Finally, I will continue to maintain two other side blogs, The Critical Sphere, intended to direct readers to worthwhile critical posts from around the lit/critosphere, and Secondary Sources, which I regard as a source of what I think of as more "scholarly" posts such as reviews of academic books on contemporary fiction or even the occasional foray back to scholarly essays of the sort I wrote when I still considered myself an academic critic. I have already posted there a new essay of the former kind, and have re-posted a couple of TRE posts that seem more scholarly in tone and scope.
Maintaining a single blog no longer seems to me an adequate way to cover all of the subjects, and address the various audiences engaged by those subjects, that interest me as a critic, although I continue to find the medium itself entirely adequate for writing about literary subjects. I hope not to fragment my attention so thoroughly that readers find the multi-blog approach incoherent, and I certainly do not intend to burden readers' attention with posts in competition with each other, but the old practice of alternating briefer commentary with longer reviews and essays with shout-outs to other blogs has come to seem counterproductive. I feel that TRE's identity has become somewhat slippery, its perspective somewhat blurry, and thus a refreshment of purpose will perhaps be salutary, both for me and for whatever readers still find their way here.

§ Extracted information
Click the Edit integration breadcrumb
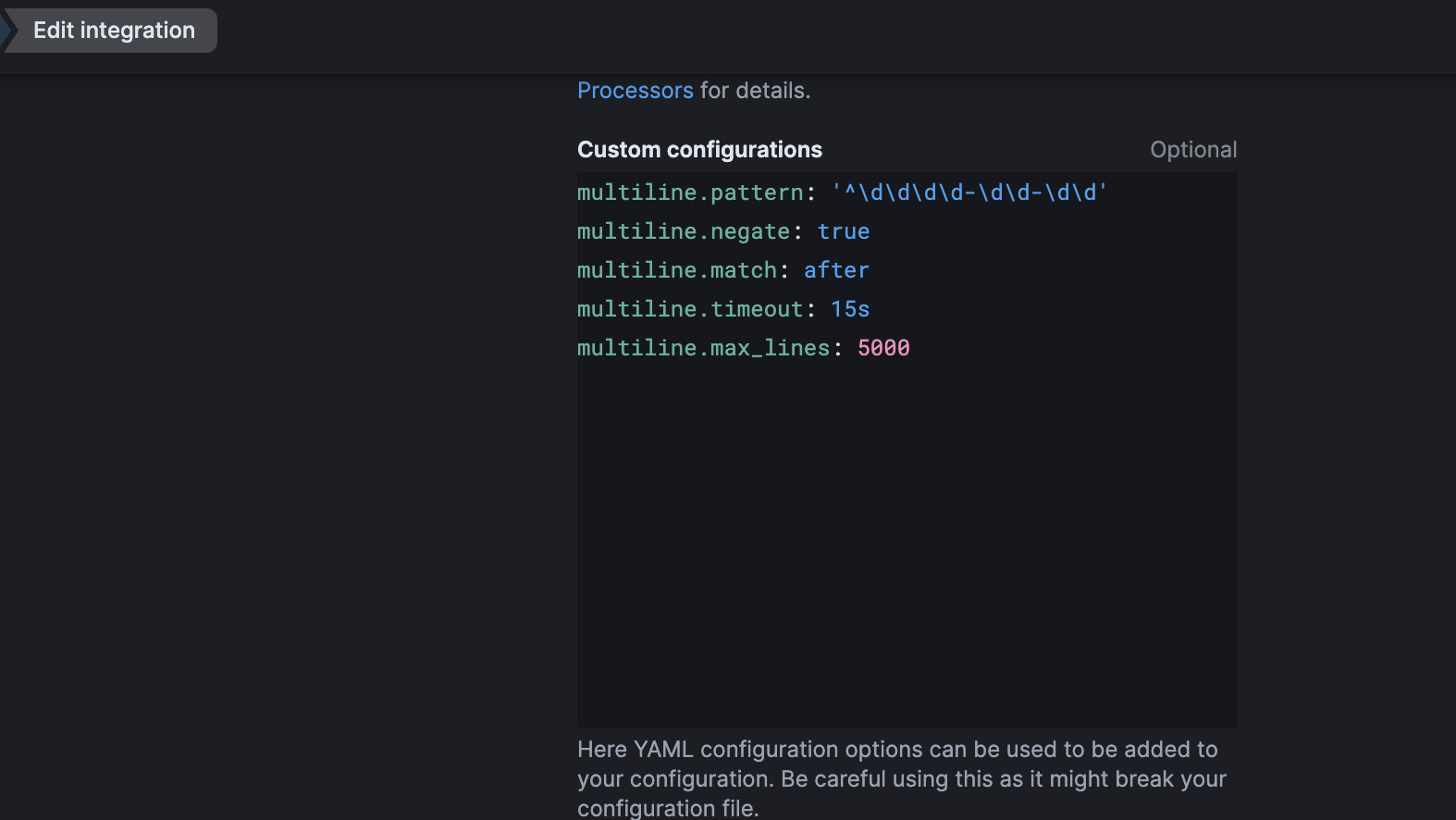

* * *

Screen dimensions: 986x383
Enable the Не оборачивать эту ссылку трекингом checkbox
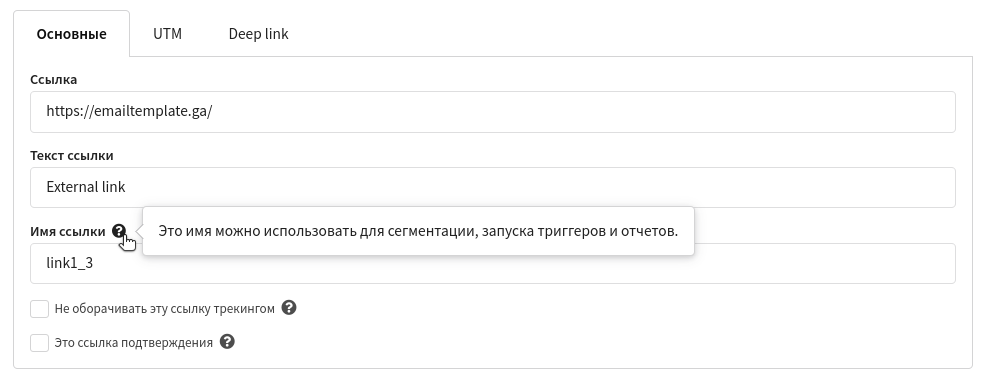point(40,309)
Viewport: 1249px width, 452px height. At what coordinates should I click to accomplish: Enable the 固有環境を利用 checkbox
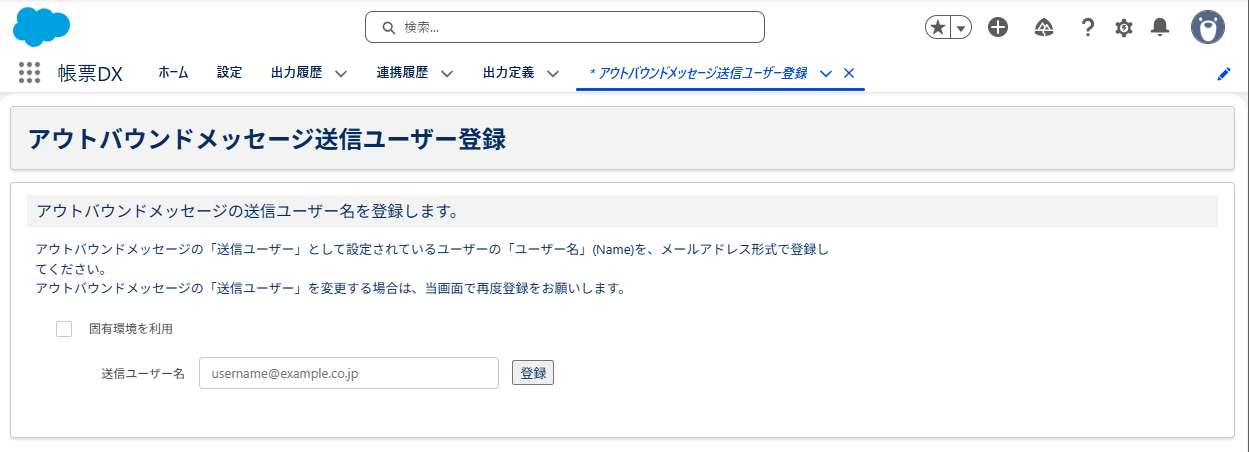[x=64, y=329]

§ Required tasks
[a] In the text on the writer's blogs, what is The Critical Sphere meant to do?
[b] Pick up the text on the writer's blogs after its final sentence and keep it going.

§ In response
[a] It is meant to direct readers to worthwhile critical posts from around the lit/critosphere.

[b]
I am very grateful to those readers (collectively accounting for nearly a million pageviews) who have already made their way here since TRE's inception in January 2004. I never really expected still to be blogging these many years later, so however much longer the new TRE and its satellites remain active it will be time already redeemed by TRE1.
I welcome comments, positive or otherwise, about any of the announcements I have made in this post.
NOTE I am making the table of contents and the preface to The Reading Experience available here and here for anyone who would like to preview the book.
Thanks for all the effort and thought you've put into TRE over the years Dan. Always stimulating.
Posted by: Nigel Beale | October 04, 2010 at 09:15 AM
Dan: Just got this news right now (pardon my dilatory response, have been operating off of wi-fi for weeks now), but thank you very much for your years of astute criticism. I hope that your voice continues to flourish in whatever form you deem the best.
Posted by: Edward Champion | September 15, 2010 at 06:36 PM
Thanks for all the nice words, people--although wordnerd7 is quite right that the blog isn't disappearing, merely undergoing a metamorphosis. Nevertheless, your comments are much appreciated. A special tip of the hat to Arthur, who was among this blog's earliest and most welcome readers.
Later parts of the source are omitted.